My answer came in the form of silence. I hesitated to open my eyes, but I was also glad to not feel anything in my mouth. I blinked a couple of times and realized that I am in the ‘Parts and service’ section of the building. Sitting on the table where just a couple of hours ago I was talking with Freddy, pretending to be someone I knew a long time ago. The room was well lit and gone was the mess of animatronic parts and suits. The shelves were empty, showing me naked bricks. In front of me, just over the door was a mechanical clock.
— Why? — I heard my own voice, attacking me like an echo and yet not distorted. It was clear, just as if I said it myself. The clock’s hand moved forward for a minute.
— Why? — Echo repeated the question, moving the clock forward once more.

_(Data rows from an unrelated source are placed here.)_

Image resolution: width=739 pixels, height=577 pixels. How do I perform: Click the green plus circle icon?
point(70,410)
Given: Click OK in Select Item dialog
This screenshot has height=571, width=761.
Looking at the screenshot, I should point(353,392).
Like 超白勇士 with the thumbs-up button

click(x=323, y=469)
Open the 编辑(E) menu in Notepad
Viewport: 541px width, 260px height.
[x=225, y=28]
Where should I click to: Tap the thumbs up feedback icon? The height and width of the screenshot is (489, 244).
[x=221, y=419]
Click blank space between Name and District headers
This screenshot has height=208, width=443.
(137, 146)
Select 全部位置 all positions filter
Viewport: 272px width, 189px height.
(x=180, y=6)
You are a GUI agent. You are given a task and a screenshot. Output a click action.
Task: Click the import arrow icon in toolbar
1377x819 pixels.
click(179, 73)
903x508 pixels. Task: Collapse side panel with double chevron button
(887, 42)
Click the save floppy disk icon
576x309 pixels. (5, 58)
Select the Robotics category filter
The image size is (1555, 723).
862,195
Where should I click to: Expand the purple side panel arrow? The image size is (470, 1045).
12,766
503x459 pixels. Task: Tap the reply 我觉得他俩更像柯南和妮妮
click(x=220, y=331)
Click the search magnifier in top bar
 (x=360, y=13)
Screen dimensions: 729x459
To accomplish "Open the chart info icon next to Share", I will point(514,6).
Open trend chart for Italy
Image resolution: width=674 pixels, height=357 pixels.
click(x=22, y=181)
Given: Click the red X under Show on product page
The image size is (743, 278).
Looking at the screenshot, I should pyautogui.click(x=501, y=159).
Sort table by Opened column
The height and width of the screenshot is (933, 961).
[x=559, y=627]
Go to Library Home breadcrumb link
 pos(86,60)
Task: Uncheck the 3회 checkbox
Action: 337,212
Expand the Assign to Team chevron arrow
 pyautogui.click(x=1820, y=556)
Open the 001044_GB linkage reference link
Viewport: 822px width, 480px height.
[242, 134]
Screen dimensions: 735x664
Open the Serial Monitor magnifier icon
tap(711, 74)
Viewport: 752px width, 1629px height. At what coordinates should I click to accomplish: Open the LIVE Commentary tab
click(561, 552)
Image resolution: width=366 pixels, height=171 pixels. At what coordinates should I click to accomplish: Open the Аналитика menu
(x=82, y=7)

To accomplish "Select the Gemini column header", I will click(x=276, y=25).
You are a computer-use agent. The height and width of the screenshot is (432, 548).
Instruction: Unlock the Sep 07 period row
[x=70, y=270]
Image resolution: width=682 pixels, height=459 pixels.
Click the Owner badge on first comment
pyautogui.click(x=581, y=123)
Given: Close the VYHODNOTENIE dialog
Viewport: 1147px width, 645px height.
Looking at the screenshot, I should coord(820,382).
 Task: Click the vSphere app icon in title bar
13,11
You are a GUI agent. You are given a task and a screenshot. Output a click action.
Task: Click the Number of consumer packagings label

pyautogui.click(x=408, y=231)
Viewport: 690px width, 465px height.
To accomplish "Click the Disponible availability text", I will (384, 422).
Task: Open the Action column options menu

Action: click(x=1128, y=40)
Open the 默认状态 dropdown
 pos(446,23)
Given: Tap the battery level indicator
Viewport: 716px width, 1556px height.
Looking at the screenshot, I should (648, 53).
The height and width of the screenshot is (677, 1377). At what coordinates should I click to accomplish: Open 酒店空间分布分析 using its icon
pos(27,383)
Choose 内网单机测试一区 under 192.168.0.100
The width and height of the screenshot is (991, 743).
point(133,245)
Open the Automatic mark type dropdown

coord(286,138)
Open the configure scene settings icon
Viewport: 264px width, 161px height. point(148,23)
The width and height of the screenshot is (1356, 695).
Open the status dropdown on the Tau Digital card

A couple of seconds later I entered the dining area. Time seemed to slow down when I was moving, but it rushed forward the moment I stopped, because during those couple of seconds I heard my own voice eight more times. But since I stood up, the voice was silent.
The dining area was drowning in darkness, obscuring the twisted mess crawling on the floor, decaying humans reaching out and pulling their bloated corpses, making a clearly hearable noise. On shaky legs I got closer to the stage.
The lights blinked.
I was sitting in a chair, looking at a closed curtain. Sudden noise to my right made me look that way. It was some woman in a red dress, with a dried flower in her thin hair staring at me. — Why? — She whispered as if through me and slowly looked back at the stage. — Why? — Repeated someone in the sea of corpses behind me.
I felt like I was about to vomit. The smell of decay and the knowledge that I was surrounded by hundreds of dead people leading me to the edge of my own sanity. I covered up my mouth. — It’s starting. — I heard dozens of voices, each somewhat unique failing to say it exactly at the same time. — Why is it starting?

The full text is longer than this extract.